Transduction of Full-length Dystrophin to Multiple Skeletal Muscles Improves Motor Performance and Life Span in Utrophin/Dystrophin Double Knockout Mice

Abstract

Duchenne muscular dystrophy (DMD) is a fatal, progressive, muscle-wasting disease caused by defects in the dystrophin. No viral vector except the helper-dependent adenovirus vector (HDAdv) can package 14-kilobase (kb) full-length dystrophin complementary DNA (cDNA), and HDAdv is considerably safer than old-generation adenovirus vectors because of the large-size deletion in its genome. We have generated HDAdv that carries myc-tagged murine full-length dystrophin cDNA (HDAdv-myc-mFLdys).

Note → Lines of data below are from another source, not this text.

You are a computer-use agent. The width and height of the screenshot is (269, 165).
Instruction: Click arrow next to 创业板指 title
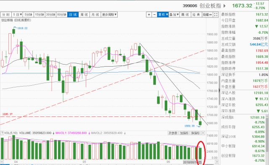click(x=224, y=6)
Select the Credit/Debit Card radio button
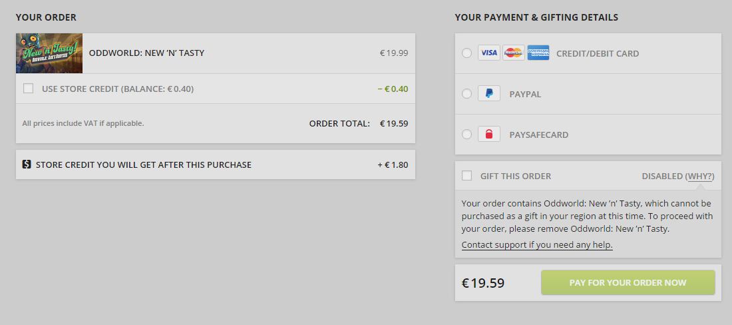 466,53
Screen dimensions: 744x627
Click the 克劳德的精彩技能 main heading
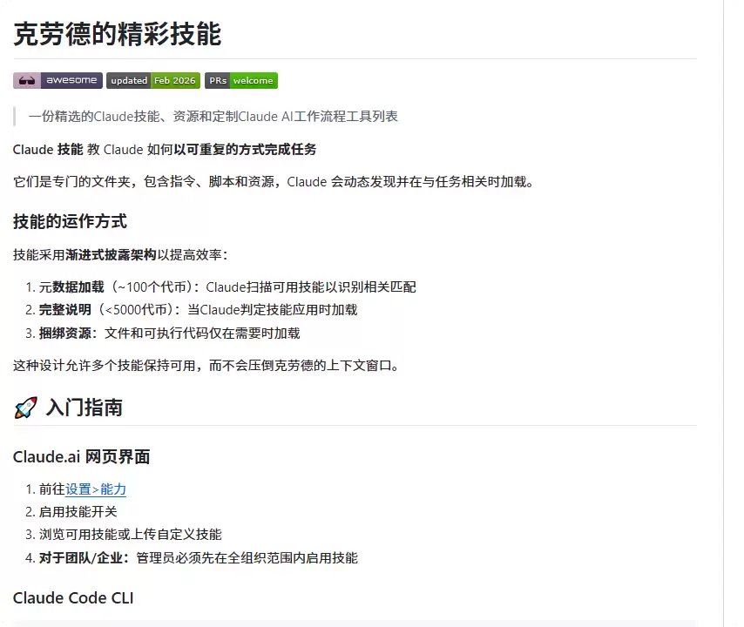[x=118, y=34]
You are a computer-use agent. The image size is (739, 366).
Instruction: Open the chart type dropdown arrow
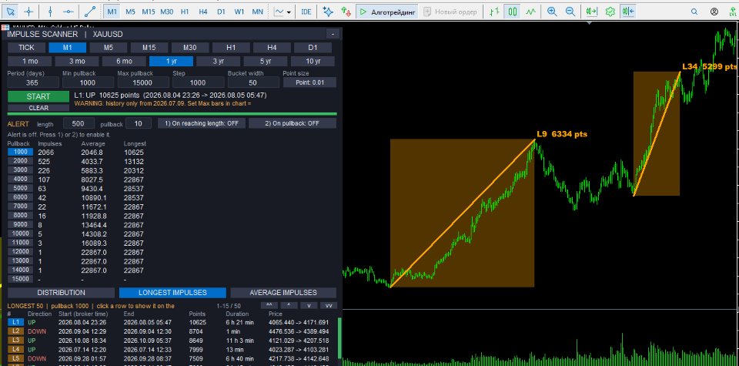(x=289, y=12)
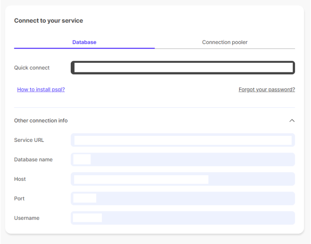Select the Host value field
Screen dimensions: 311x244
[183, 179]
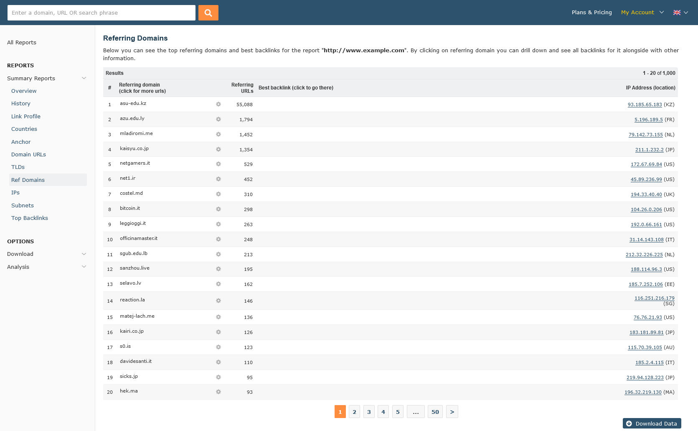Open the UK flag language selector

[x=680, y=13]
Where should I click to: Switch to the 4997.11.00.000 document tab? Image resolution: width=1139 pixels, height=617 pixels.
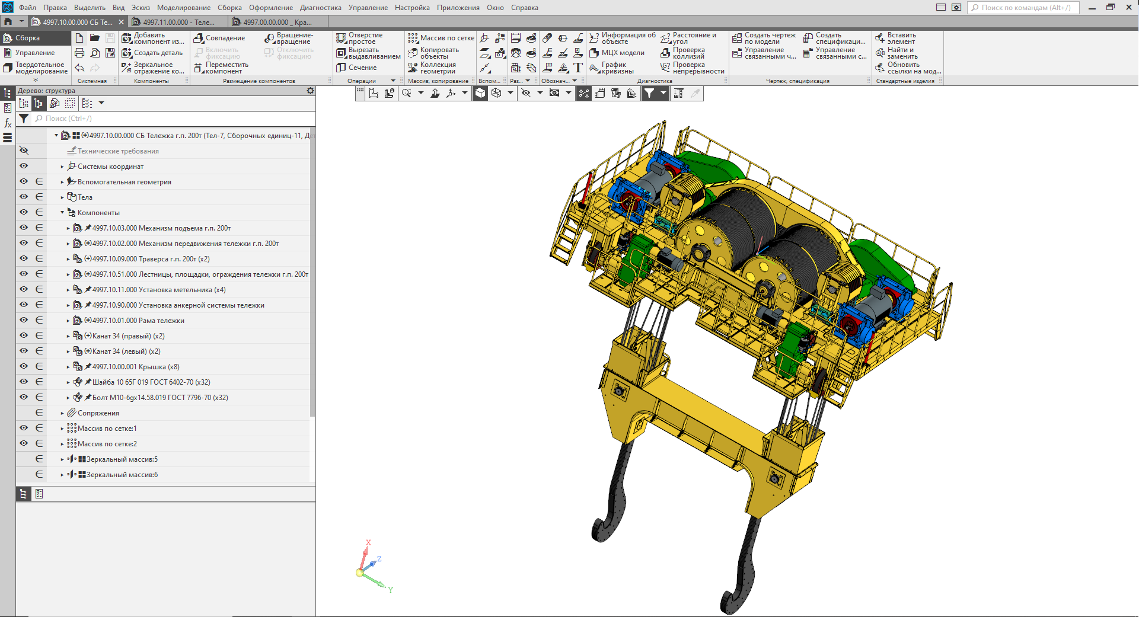(x=178, y=22)
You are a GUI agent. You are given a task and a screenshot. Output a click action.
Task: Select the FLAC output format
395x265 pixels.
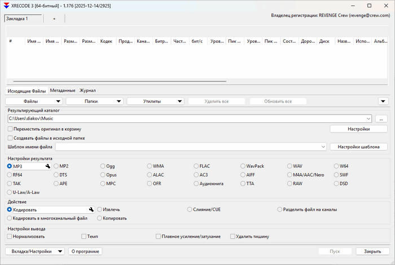tap(197, 166)
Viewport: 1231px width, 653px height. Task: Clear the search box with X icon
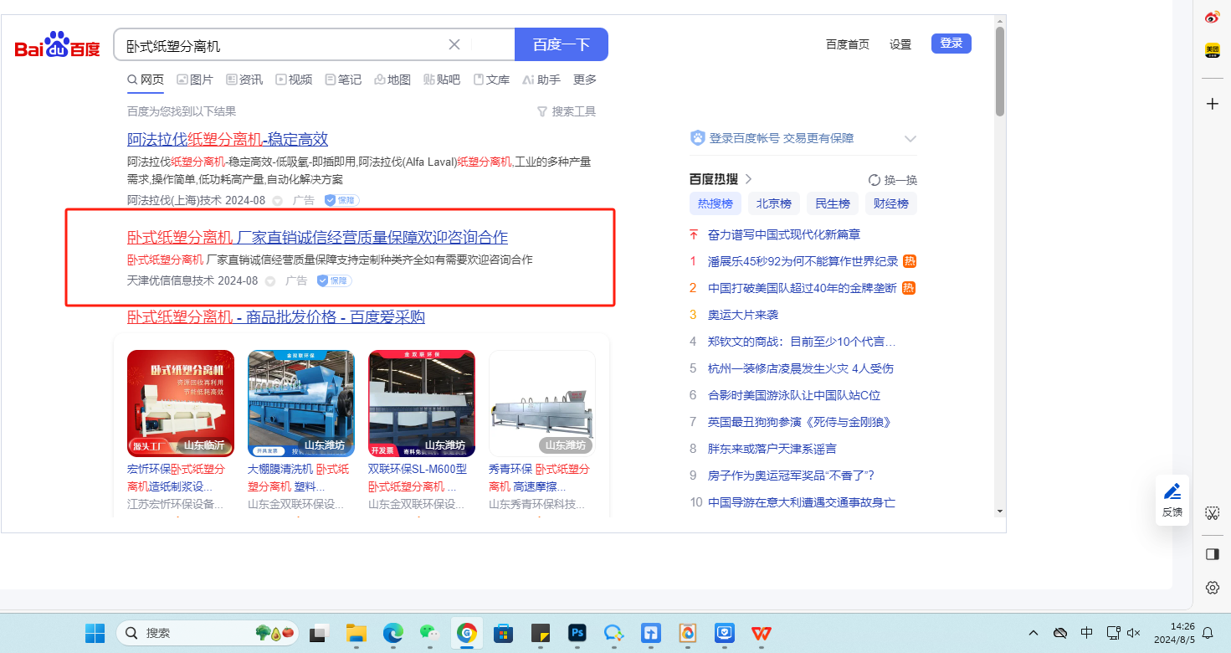(x=454, y=45)
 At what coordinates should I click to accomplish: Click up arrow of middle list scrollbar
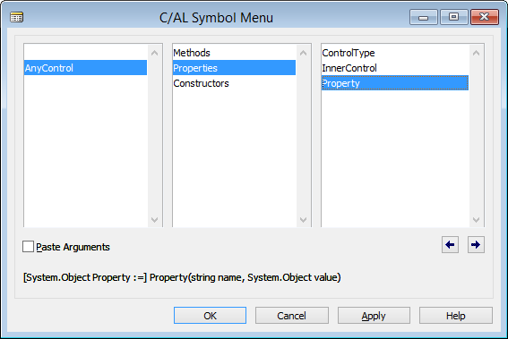pos(303,53)
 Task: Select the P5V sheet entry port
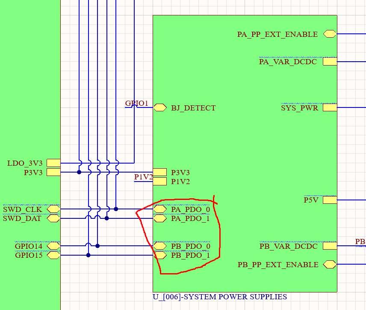tap(330, 200)
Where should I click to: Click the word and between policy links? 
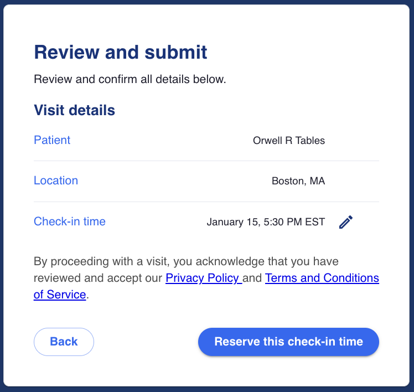click(x=252, y=278)
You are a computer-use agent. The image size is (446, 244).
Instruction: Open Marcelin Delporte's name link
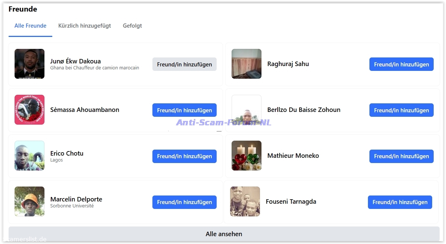[76, 199]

We injected it into multiple proximal muscles of 7-day-old utrophin/dystrophin double knockout mice (dko mice) (which typically show symptoms quite similar to human DMD) because the proximal muscles are affected in DMD patients. Eight weeks after the injections, the transduced dystrophin was widely expressed, and we found a significant reduction in centrally nucleated myofibers and the restoration of the dystrophin-associated proteins, beta-dystroglycan (beta-DG) and alpha-sarcoglycan (alpha-SG), as well as neuronal nitric oxide synthase (nNOS). The injected dko mice also showed an increase in body weight, an improvement in motor performance, and a prolongation of life span. Using HDAdv, we could treat DMD model mice even by transferring the therapeutic gene into multiple skeletal muscles. Our results suggest that multiple intramuscular administrations of HDAdv carrying full-length dystrophin cDNA may reduce symptoms and compensate for lost functions in DMD patients.